O Dymie na wodzie pisałam dwa razy – pierwszy raz, gdy jeszcze byli w Ustce i próbowali przekonać ludzi, że dobre jedzenie jest dobre, ale ludi ciężko do tego przekonać. Wtedy powstał jakże krotochwilny tekst pod tyłem “Co Sebixy robią z polską gastronomią”, do przeczytania tutaj. Drugi raz, gdy dla Pomorskiego tworzyłam wielki przewodnik po najlepszych restauracjach w regionie (tekst tutaj). Wtedy już Dym przeniósł się do Słupska.
Można więc powiedzieć, że znamy się nie od dziś. A jak jest dziś? Dziś chyba nie będę się rozwodzić nad poszczególnymi daniami. Albo dobra, krótko wspomnę Wam tylko, że żurek mają z kategorii absolutnie wybitnych – gęsty, złożony w smaku, kwaśny jak należy, taki do wylizania talerza. A rosołek? Ten rosołek się babciom nie kłania. Coś wspaniałego! Ponieważ byłam tam z kimś, kto odchudza się tak jak ja, czyli nie jest to proces liniowy, raczej radosna sinusoida, to zamówiliśmy i przystawki, i główne, i desery. Szparagi w panko, a do tego jajeczko poszetowe? Cudowne. Rozpływające się w ustach żebro wołowe? Marzenie. Creme brulee? Wzorcowy. I. Tak. Dalej. Tu nie ma co gadać, tu trzeba zjeść.
W ten sposób zmierzamy do brzegu – dziś chcę Wam krótko opowiedzieć czym jest dobra gastronomia na przykładzie Dymu na wodzie. Rafał Niewiarowski, właściciel Dymu i szef kuchni to wariat, ale taki pozytywny. Angażuje się w różne inicjatywy związane z promocją lokalnej kuchni, pracuje w dużym stopniu na lokalnych produktach i ma swój charakterystyczny styl. I to na talerzach wyraźnie widać. A co najważniejsze – trzyma poziom.
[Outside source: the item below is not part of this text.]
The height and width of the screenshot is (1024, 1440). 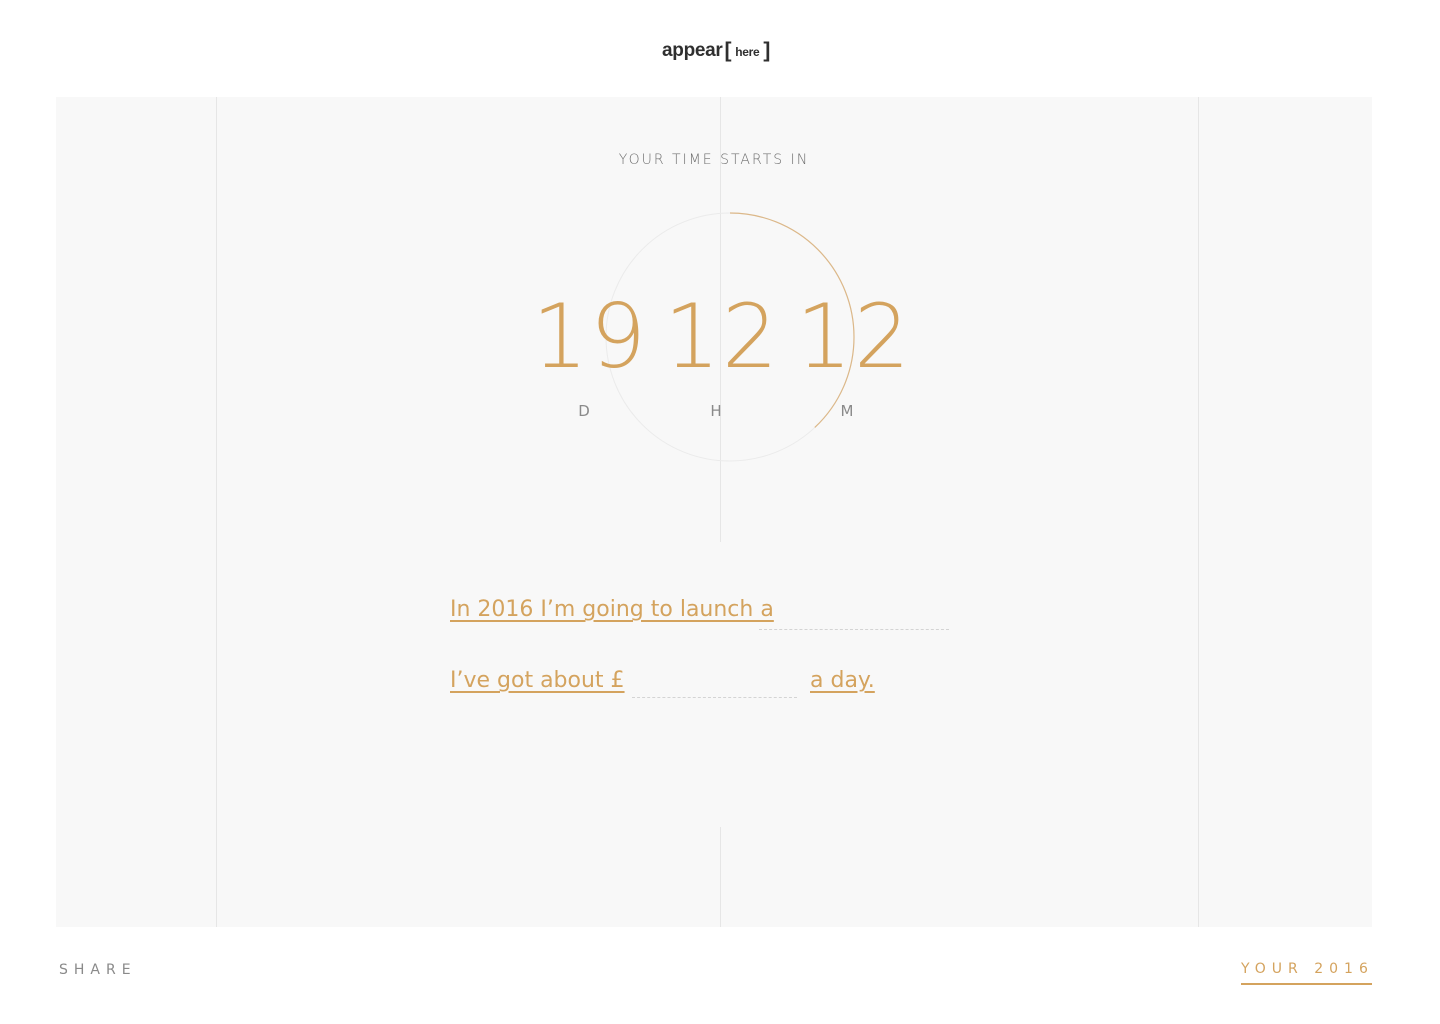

Poziom. Święty Graal gastronomii. Nie każdemu jest dane.
I tu dochodzimy do sedna. Życie pokazuje, że nie jest to oczywista sprawa, ale za to bardzo charakterystyczna dla dobrych szefów kuchni. Kiedy jadłam u niego po raz pierwszy w 2017 roku i porównuje to z naszym radosnym obiadkiem ostatnio, to nie widzę różnicy w poziomie. Zawsze wysoki. Zawsze stały. Ta stabilność jest czymś cudownym, bo miejsce szybko staje się pewniakiem. Gdy nie chcesz ryzykować, chcesz mieć pewność, że zjesz dobrze, na dobrym produkcie, że to jedzenie będzie ci służyło, wtedy wybierasz takie właśnie miejsca. Miejsca, które nie poddają się modom. Miejsca, które karmią dobrze zawsze niezależnie od pogody, ciśnienia czy humoru.
A na koniec nalewka z rokitnika. Matko Boska, co za słodko-kwaśna ambrozja!
Do kompletu dokładamy przyjemne wnętrze, przemiłą, kompetentną obsługę, rodzinną atmosferę. Zero zadęcia, pełen profesjonalizm.
Widzicie, takich knajp wcale nie ma aż tak dużo. Dużo, to jest konceptów, które umierają po dwóch latach, bo moda minęła, bo instagramowe wnętrze się zgrało, bo jedzenie, choćby najpiękniej podane, oparte na produktach Aro to nie jest żaden szał. Wszystkich tych przymiotów, które tu wymieniłam brakuje wielu warszawskim knajpom obecnie uznawanym za modne. Trochę żenada, chłopaki, że w Słupsku mogą stanąć na wysokości zadania, a wy w stolicy nie dajecie rady.
I może właśnie Rafał Niewiarowski posiadł klucz do sukcesu w gastronomii? Bierzcie z niego przykład i nie karmcie ludzi byle czym.
Menu raczej odpowiada na większość potrzeb, bo znajdziecie w nim carpaccio z półgęska, tatara, śledzie po kaszubsku, w sezonie chłodnik, zupę rakową, ale też cepelina nadzianego pieczoną kaczką (to zjem przy najbliższej okazji), pierogi z kurkami, pulpety z jagnięciny, królika w sosie tymiankowym, pstrąga pieczonego z czosnkiem niedźwiedzim i sporo innych pozycji również wege.